Krizia now. Looking back, going forward, the exhibition at Palazzo Litta in Milan, applied this manifesto-title to celebrate the brand’s 60th anniversary in 2014, as well as the entry in the maison founded by Mariuccia Mandelli of a new president and creative director, the Chinese Zhu Chongyun.
The architect Vincenzo De Cotiis took part with an installation-sculpture in brass, as part of the overall installation. The next step was to redesign the historic flagship store on Via della Spiga, in the Milan fashion quad.
“We chose this architect because his vision of design and minimal, contemporary, artistic style fully corresponds to the aesthetics of my fashion collection. I like his approach to materials, very similar to mine, a mixture of sophisticated, precious and rugged textures with which to experiment, without overlooking the intrinsic beauty of imperfections in the production process. A sort of avant-garde approach with a Futurist accent,” says Zhu Chongyun, a mechanical engineer who became a fashion designer through passion.
Self-taught, just as the schoolteacher Mandelli was at the start. De Cotiis too conducts research away from the crowd in the hybrid territory between art and design, which began 25 years ago with Progetto domestico (a collection of one-off furnishings, many made with recycled materials, wood, fiberglass, cast brass).
The cuts and forms, the sculptural lines of abstract geometries that now inhabit the updated Krizia boutique, 300 m2 on two levels, in a contrasting metropolitan mixture of raw and polished ‘skins’, come from this path and these roots. A different way of looking at design that corresponds to the genuine pleasure (and talent) of always recouping the charm of an existing context that opens up to new possibilities of life.
De Cotiis has never thought of things in a serial manner. He relies on a circuit of crafts workshops for the prototyping of his pieces. The concept of standardization is banished. For him, design is art or, more precisely, not just industry. Like Gaetano Pesce.

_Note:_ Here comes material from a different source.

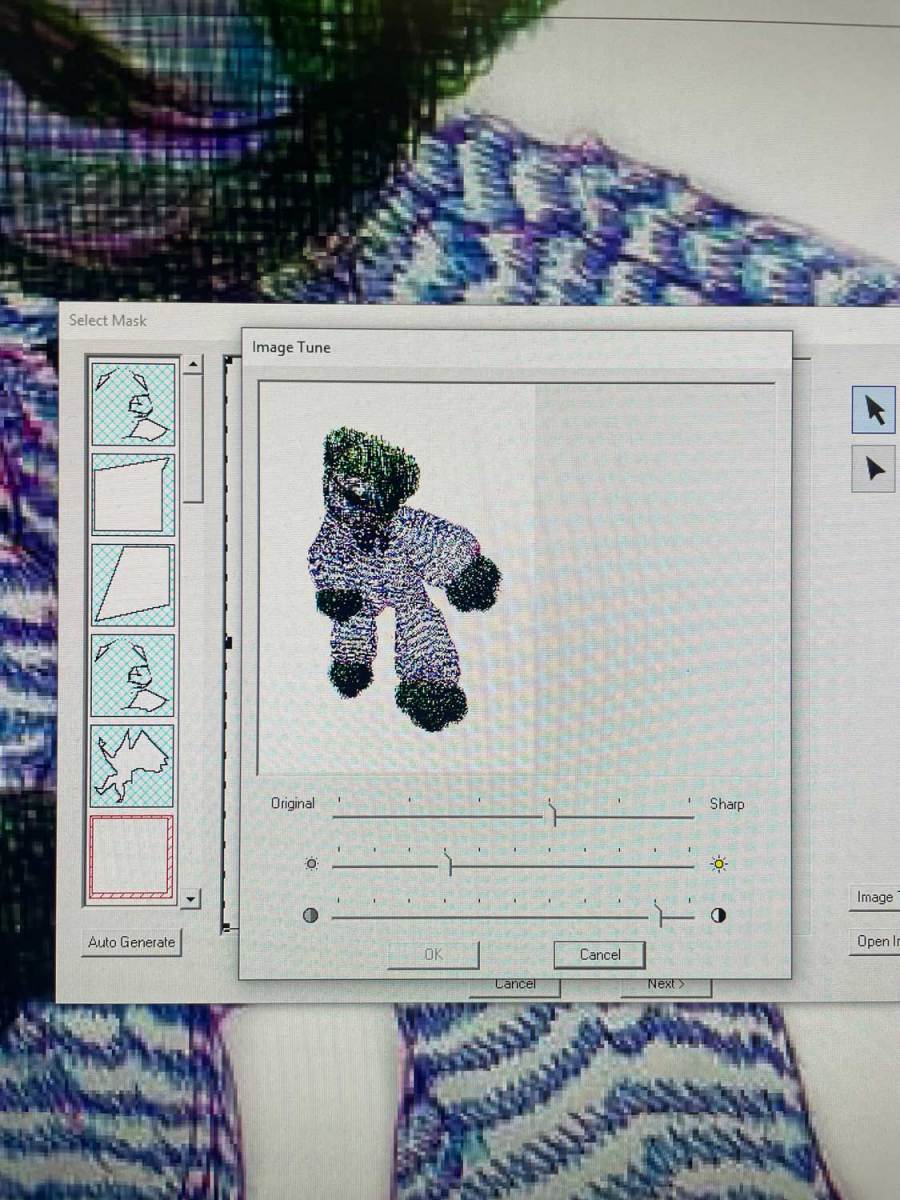Click the Original to Sharp slider handle
The image size is (900, 1200).
coord(552,814)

Specifically, he has brilliantly combined this recognizable signature with understanding of the historical and cultural values of a very Italian brand. “We have been able to achieve an architectural, rather than decorative, result,” he says “shaping and designing the material not in a graphic texture that can be infinitely repeated, but in a solution connected with unique pieces and a limited-edition logic.”
From the floors in sheets of cast aluminium, white onyx, blue Belgian stone, to the ceilings in Steelcolor, artistic resin panels, backlit fiberglass, and the walls in fiberglass, Steelcolor and natural iron; from the display fixtures in polished brass to the prismatic furnishings in fiberglass; everything speaks of craftsmanship (except for the light sources, produced by Erco), an image reduced to the essential, that never interferes with the leading role of the garments and accessories.
The interpretation of the new direction of the company implied looking into the future. “Which, for me, meant innovation in terms of continuity, on the conceptual level, indicating the change of course, with the idea of a unique place, a boutique, exclusive quality that becomes an expression of luxury.
On a compositional level, it meant radically altering the spatial layout, making the staircase have a central place, not only in figurative terms, offering easy circulation as well as a freestanding architectural object, with a structure in iron, and a single attachment point at the top and at the bottom. The cladding is in blue Belgian stone on the inside and Steelcolor on the outside, underlined by the reflecting surfaces of the enclosure, which modulate the color effects through light.
A unique place. Let’s not forget that designing fashion with architecture is the same as representing a tailor-made garment. And our dress, in itself, is the first place in which we live. This uniqueness is what, in retail design, allows me to always make brand identity recognizable, even for large manufacturers of consumer goods.”
In the end, the objects that inhabit this interior become dense presences; they give substance to an alchemy of light, transparency and fluidity, sustained by formal and emotional depth, conveying the sense of life as an open work of aesthetic and materic synthesis. Feeling, in short.
I prefer dissonance to perfect matching,” De Cotiis explains. “I am afraid of everything that is ‘correct’; it gives me a feeling of emptiness. Because I can’t see beyond it.”